Wednesday, April 21, 2010

on the day i cry in front of a television set

On the day I cry in front of a television set
Maybe I make a pie, maybe you make a stew.
Maybe we don't instead and order chinese food.
Maybe we crumple up the menu or return it to the register.

Maybe there are two white cars and then a black SUV,
and we are naming them and then the cab says yellow,
and maybe I think the cab says yellow because I said the first two weren’t yellow,
but maybe the company is called yellow cab.

I've been in a lot of cabs before but never once was I found in a limousine.

Its true one time I drove the cab.
Its true I have this way of getting along with junkies and also old men.
Maybe the cabbie that time was both.
Maybe he kissed me on the cheek & handed me a five.
Maybe he was full of it or tired or neither.

I lost all my belongings then.
It was all I had. It was hilarious. Markers, pens, receipts, crayons—
some thief with a fistful of watercolors,
5 cigarettes or so, a 20 dollar bill I hadn't planned on spending,
it was my whole life! I lost it—
every receipt, every stolen coaster, every delicatessen in Paris.

After the pie explodes and the stew has burnt a hole in the ceiling,
we get to the bottom of a brown paper bag.
Maybe at the bottom of the brown paper bag there is just one fortune cookie & this could be something
cut in half.

Maybe the fortune in the cookie says "your winsome smile will be your sure protection."

If saying things casually can make them happen, then everything was beautiful & nothing hurt.

Then, no i take it back.

Then, bring me to the money-man pawn and notice my back is sealed with clear electrical tape.

Give me back to myself.

You know, Andy Warhol made more religious paintings than any other American artist?
He kept them in a secret room.
You know my dad once ran a road race alongside Larry Bird?
You know you're wearing my pants and I thought I'd lost them.
I can tell by the two small blotches of gesso by the knee,
So I guess I spend time looking at knees and not just my own since you're wearing my pants.

No smell has stayed in my left nostril longer
than the smell of a dead puppy that I couldn't keep from dying.

My neighbors lived on a farm & came from Ireland. They knew
There is more than one thing in this world that reeks of dead puppy.
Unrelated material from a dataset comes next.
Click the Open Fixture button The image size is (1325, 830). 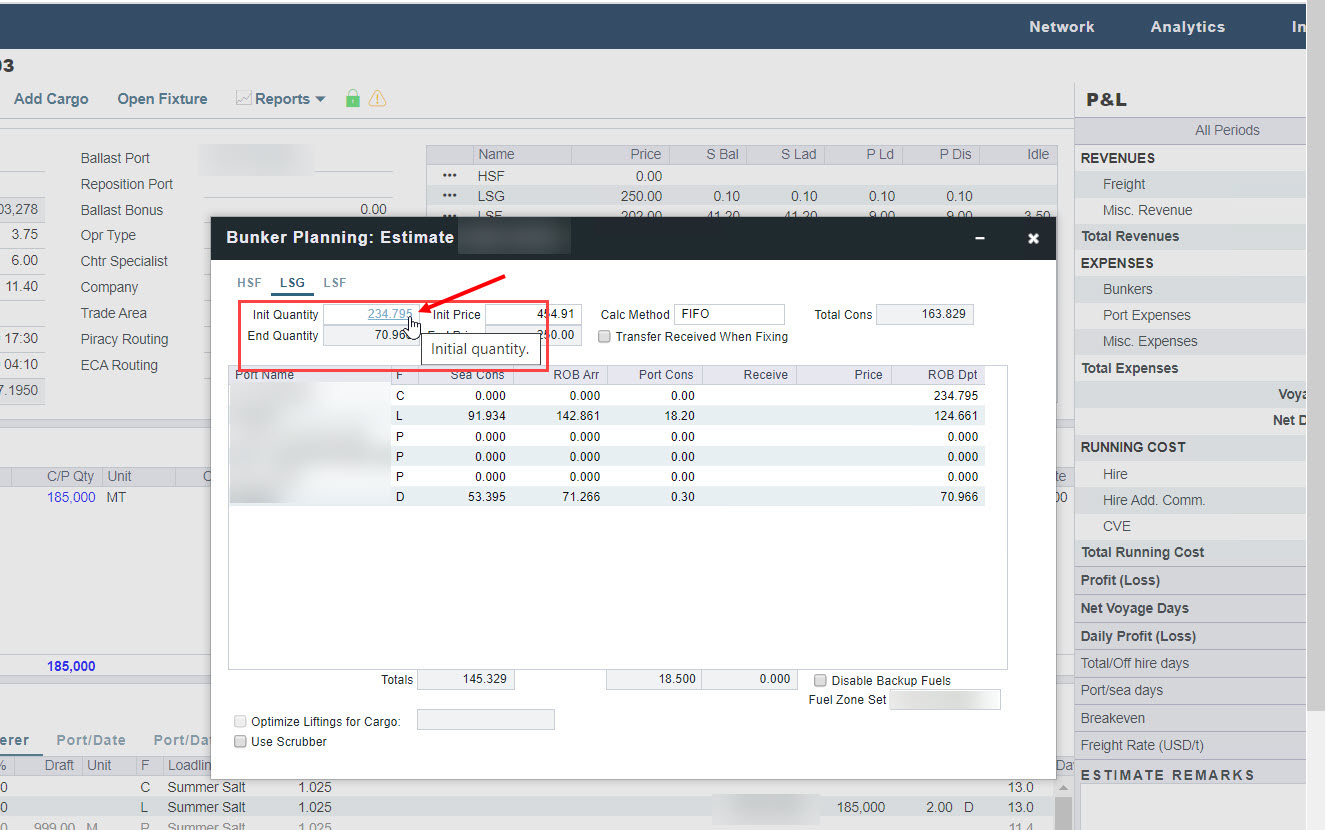click(162, 99)
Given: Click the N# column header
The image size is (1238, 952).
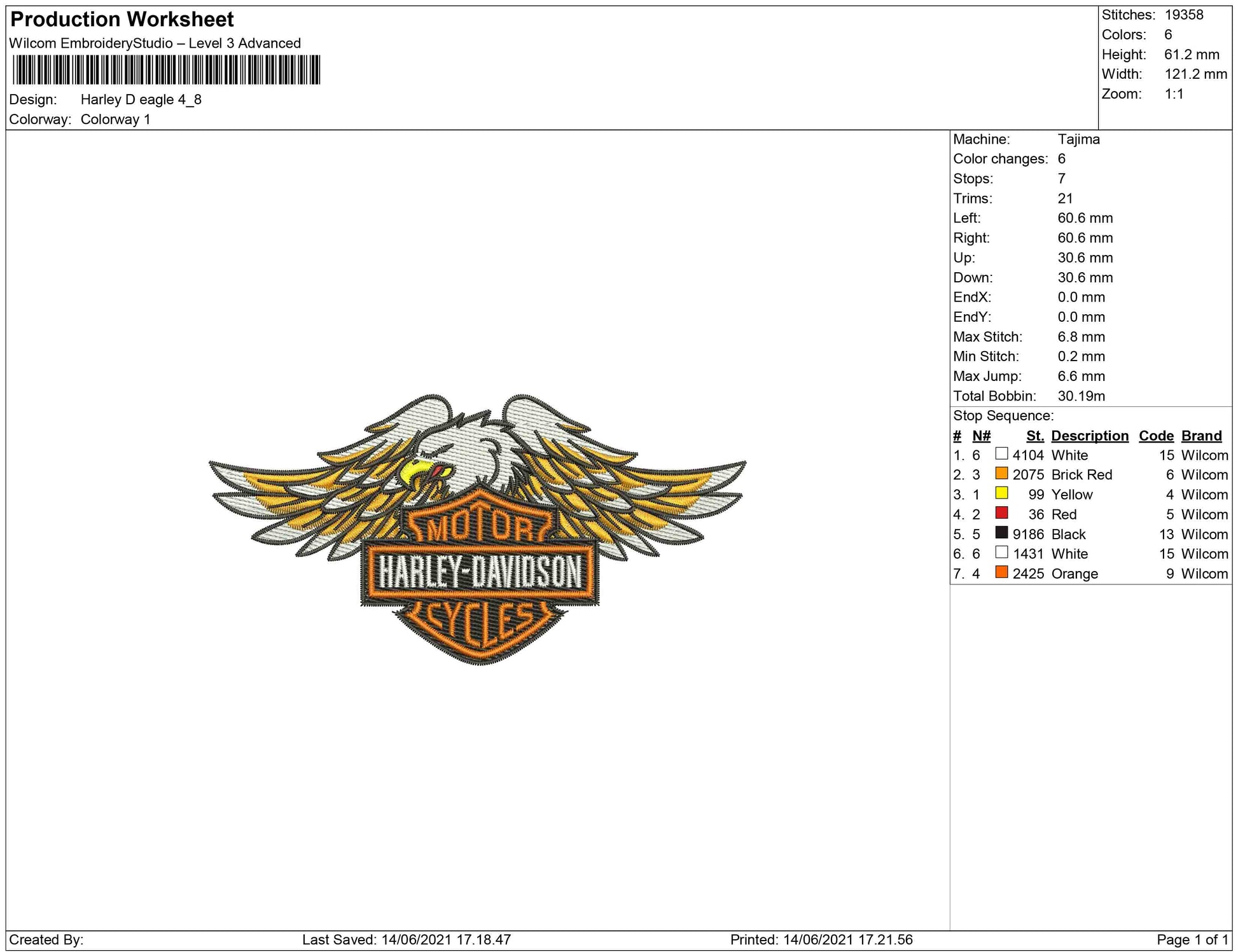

I knew that puppy was dead right after I got off the school bus.
I knew it right when I got there, I knew it right when I smelled it.

So maybe I make a dead puppy-pie, eh?
Maybe you make a cat-stuck-in-the-fence stew?

Between the two of us we come across like a full meal.

I thought maybe there was an outhouse in the upstairs hall
because I saw it in the middle of the night.
It was a genu-ine outhouse, went all the way down,
through what, I don't know.

I'm not sure I said much of anything.
We are never sure is what I wanted to say.

There is an urge in me, I know it.

It was nice though the way it played with your eyelids & pantomimed time travel and you got it on the first guess. I was imagining the apocalypse.
There were three scenes I couldn't sleep through.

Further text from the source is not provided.